YOUR TASK — Please output exactly the lines below, starting at the line that has "The height and" and ending at the line that has "Screen dimensions: 321x180", both included; leave out all pictures and include nothing else.

TASK INPUTS —
============

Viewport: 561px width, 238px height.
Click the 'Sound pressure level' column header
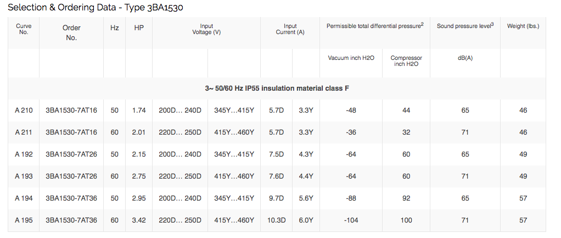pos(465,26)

============

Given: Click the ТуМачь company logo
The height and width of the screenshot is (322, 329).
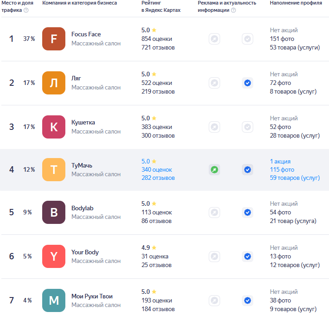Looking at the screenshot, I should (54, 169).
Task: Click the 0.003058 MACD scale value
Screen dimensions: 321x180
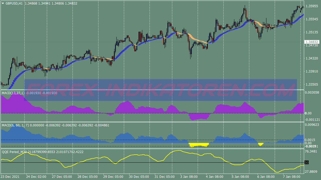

============

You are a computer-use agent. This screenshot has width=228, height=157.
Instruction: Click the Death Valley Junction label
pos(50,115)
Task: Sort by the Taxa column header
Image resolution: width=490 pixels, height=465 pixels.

============

ANSWER SECTION —
The height and width of the screenshot is (322, 329).
Looking at the screenshot, I should (54, 169).
Task: Click the 0.003058 MACD scale value
Screen dimensions: 321x180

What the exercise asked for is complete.